L’autre accusé du box a subi une petite demi-journée d’interrogatoire. La cour doit déterminer si Fettah Malki, qui a fourni une arme et un gilet par balles à Mohamed Merah, était conscient du projet terroriste du « tueur au scooter ».

par Julien Mucchiellile 24 octobre 2017

Fettah Malki est cet accusé taciturne, qui, depuis trois semaines, bulle dans son box. Lundi 23 octobre, la cour enfin le sonne : « Vous êtes connu comme un commerçant ? – Oui, j’achète et je revends ». Quand il est libre, il vend de la drogue, des armes, et toutes sortes de produits demandés dans le Toulouse interlope, ce qui fait de lui un délinquant d’habitude, dit de « droit commun ».

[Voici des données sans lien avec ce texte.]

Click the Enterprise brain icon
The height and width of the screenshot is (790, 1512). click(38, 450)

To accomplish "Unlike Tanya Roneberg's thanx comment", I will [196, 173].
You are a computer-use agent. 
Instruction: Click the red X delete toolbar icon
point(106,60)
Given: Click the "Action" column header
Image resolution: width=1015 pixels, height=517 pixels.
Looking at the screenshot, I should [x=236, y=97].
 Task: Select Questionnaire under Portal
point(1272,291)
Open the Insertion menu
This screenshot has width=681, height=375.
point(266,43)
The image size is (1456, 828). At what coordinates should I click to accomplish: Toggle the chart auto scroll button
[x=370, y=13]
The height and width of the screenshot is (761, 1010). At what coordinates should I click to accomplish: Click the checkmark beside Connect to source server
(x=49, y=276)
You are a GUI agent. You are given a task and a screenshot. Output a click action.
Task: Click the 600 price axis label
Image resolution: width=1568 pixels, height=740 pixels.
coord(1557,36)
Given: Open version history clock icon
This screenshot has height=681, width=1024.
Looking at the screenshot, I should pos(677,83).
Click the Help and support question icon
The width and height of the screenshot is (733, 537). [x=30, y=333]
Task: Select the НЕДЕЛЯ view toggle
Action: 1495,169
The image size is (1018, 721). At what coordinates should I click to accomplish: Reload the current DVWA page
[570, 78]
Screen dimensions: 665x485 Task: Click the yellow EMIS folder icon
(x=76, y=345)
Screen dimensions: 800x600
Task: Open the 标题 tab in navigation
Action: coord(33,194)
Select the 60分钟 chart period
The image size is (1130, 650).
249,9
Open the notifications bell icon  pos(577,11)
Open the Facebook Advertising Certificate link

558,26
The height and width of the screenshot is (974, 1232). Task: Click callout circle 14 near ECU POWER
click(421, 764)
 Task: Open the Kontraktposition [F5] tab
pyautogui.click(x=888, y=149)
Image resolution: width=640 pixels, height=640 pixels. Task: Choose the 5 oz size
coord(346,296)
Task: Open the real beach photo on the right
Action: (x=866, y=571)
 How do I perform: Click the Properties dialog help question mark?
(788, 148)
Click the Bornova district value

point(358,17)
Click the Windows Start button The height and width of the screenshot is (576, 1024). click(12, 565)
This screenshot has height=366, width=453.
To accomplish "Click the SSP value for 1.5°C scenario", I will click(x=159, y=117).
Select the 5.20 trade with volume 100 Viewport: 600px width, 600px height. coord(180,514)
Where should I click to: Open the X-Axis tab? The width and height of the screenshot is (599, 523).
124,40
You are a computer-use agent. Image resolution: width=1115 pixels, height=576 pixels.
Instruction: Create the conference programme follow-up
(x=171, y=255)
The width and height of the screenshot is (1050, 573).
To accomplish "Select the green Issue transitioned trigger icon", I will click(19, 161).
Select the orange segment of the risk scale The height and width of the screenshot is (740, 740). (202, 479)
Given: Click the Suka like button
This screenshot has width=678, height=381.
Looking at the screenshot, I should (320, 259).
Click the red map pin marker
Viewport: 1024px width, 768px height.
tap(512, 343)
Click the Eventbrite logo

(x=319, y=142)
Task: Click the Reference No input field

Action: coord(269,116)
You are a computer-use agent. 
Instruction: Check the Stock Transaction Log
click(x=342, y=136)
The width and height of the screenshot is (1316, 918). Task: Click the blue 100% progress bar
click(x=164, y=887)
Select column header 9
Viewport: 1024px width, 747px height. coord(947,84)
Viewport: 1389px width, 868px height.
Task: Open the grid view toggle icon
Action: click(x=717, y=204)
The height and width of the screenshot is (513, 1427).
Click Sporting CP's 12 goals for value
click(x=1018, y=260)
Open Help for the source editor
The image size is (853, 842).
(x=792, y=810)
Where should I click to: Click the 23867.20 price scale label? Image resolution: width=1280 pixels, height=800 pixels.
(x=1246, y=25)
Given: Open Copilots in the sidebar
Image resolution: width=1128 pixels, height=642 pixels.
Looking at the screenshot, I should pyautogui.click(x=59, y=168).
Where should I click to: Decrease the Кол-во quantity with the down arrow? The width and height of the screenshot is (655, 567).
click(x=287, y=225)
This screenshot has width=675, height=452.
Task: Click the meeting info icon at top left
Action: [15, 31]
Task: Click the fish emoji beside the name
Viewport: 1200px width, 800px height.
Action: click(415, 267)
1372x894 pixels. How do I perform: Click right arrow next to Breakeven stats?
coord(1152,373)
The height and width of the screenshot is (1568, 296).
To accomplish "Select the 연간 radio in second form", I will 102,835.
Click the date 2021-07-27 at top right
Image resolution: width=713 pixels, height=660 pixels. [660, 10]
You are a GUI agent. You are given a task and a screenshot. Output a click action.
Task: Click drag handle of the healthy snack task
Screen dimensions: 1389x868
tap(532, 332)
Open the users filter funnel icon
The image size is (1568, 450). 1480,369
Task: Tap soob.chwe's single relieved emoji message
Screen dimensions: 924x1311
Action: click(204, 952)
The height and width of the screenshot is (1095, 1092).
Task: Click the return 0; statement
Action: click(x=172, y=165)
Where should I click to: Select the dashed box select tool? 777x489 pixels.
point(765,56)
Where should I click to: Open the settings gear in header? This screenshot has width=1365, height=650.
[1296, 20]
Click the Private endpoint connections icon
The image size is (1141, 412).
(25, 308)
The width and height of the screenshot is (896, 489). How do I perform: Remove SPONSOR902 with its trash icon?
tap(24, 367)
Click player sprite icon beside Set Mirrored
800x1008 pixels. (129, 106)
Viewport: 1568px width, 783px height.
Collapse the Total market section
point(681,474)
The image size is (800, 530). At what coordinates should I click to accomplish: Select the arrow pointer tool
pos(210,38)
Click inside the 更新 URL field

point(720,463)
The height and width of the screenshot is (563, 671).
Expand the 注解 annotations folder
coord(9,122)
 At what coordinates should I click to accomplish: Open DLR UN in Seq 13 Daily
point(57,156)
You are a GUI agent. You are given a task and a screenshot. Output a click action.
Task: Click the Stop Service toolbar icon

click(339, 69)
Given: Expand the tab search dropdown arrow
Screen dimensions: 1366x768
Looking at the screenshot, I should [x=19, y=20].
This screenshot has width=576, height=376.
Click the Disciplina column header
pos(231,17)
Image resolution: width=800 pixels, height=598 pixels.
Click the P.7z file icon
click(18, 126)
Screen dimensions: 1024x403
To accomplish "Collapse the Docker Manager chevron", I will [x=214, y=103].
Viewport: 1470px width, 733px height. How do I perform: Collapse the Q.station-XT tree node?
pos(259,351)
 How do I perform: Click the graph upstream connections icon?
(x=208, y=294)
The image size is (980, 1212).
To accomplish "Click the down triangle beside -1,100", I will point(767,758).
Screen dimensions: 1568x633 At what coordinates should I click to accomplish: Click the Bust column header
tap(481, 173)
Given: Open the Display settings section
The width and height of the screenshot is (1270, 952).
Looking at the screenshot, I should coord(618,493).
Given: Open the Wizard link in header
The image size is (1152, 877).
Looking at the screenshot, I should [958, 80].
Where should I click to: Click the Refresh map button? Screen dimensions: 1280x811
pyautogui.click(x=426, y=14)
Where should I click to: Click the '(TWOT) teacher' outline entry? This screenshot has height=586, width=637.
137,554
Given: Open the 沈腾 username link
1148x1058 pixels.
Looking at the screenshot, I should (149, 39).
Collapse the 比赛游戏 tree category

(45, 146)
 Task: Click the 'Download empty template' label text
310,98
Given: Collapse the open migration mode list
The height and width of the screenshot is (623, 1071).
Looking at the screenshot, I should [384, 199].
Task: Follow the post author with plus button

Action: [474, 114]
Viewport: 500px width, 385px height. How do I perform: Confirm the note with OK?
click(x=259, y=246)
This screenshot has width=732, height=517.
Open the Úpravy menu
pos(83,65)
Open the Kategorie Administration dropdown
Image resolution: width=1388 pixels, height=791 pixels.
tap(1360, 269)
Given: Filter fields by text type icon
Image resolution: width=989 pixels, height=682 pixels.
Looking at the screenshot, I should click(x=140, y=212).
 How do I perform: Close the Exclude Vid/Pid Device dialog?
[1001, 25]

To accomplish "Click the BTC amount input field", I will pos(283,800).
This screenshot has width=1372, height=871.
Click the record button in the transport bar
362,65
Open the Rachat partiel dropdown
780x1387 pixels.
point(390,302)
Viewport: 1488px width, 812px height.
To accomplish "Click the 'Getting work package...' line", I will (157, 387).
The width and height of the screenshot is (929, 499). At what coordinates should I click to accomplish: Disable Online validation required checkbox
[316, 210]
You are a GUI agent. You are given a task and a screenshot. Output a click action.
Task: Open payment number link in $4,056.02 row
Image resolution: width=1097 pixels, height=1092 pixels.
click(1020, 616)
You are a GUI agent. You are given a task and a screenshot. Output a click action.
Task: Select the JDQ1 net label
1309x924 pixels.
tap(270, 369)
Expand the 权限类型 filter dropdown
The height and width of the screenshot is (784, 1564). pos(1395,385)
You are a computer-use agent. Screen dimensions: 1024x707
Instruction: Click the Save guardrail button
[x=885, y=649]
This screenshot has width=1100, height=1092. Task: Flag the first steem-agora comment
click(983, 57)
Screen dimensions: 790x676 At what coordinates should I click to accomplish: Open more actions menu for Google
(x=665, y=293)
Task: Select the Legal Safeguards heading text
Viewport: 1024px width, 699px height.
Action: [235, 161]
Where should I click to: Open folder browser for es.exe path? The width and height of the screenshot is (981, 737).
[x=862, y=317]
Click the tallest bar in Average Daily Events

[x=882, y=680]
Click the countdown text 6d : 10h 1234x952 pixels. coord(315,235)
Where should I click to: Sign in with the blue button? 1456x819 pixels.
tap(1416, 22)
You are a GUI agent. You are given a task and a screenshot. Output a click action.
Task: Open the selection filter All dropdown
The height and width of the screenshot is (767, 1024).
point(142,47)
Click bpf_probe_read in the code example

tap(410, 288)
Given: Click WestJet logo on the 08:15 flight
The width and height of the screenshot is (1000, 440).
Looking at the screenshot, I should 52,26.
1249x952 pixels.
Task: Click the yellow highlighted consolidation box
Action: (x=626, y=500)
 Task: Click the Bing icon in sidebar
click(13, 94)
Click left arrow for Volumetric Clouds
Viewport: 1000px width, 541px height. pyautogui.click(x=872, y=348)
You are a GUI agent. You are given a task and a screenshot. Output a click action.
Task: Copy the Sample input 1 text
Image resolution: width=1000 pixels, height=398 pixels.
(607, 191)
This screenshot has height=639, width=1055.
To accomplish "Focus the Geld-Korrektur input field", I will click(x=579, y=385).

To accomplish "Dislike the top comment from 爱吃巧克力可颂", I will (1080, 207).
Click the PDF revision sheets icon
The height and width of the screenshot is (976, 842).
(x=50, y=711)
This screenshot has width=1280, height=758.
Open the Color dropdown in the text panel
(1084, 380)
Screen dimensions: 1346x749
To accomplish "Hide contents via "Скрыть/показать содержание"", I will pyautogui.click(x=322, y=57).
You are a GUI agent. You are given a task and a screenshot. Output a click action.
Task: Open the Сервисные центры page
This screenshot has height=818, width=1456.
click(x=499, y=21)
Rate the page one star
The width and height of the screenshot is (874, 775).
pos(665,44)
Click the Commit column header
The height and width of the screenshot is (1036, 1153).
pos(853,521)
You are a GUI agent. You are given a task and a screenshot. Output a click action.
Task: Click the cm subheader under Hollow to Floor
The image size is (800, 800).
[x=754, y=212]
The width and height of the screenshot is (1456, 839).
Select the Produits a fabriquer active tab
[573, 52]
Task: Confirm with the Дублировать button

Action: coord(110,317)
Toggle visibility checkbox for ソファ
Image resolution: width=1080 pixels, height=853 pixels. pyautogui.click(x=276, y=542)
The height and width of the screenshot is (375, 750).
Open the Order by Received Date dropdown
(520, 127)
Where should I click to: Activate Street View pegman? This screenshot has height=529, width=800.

Mais le 22 mars 2012, lorsque les policiers du Raid inspecte le corps inerte du terroriste Mohamed Merah, ils trouvent sur lui un gilet par balles siglé « Police », et, dans l’arsenal grâce auquel il a tenu tête 32 heures face aux policiers d’élite, un pistolet automatique « Uzi ». Le temps passe. En mai 2013, les traces papillaires de Fettah Malki sont identifiées sur un billet de banque découvert dans une voiture louée par Mohamed Merah. Au terme de neuf interrogatoires répartis sur quatre jours de garde à vue, il est établi par les policiers que le gilet et l’Uzi ont été cédés à Mohamed Merah par Fettah Malki, 34 ans, qui comparait depuis trois semaines au côté d’Abdelkader Merah, pour association de malfaiteurs en vue de commettre un acte terroriste. Cela signifie pour l’accusation qu’en vendant les armes à Mohamed Merah, il avait conscience de les vendre à un potentiel terroriste – ce qu’il nie farouchement.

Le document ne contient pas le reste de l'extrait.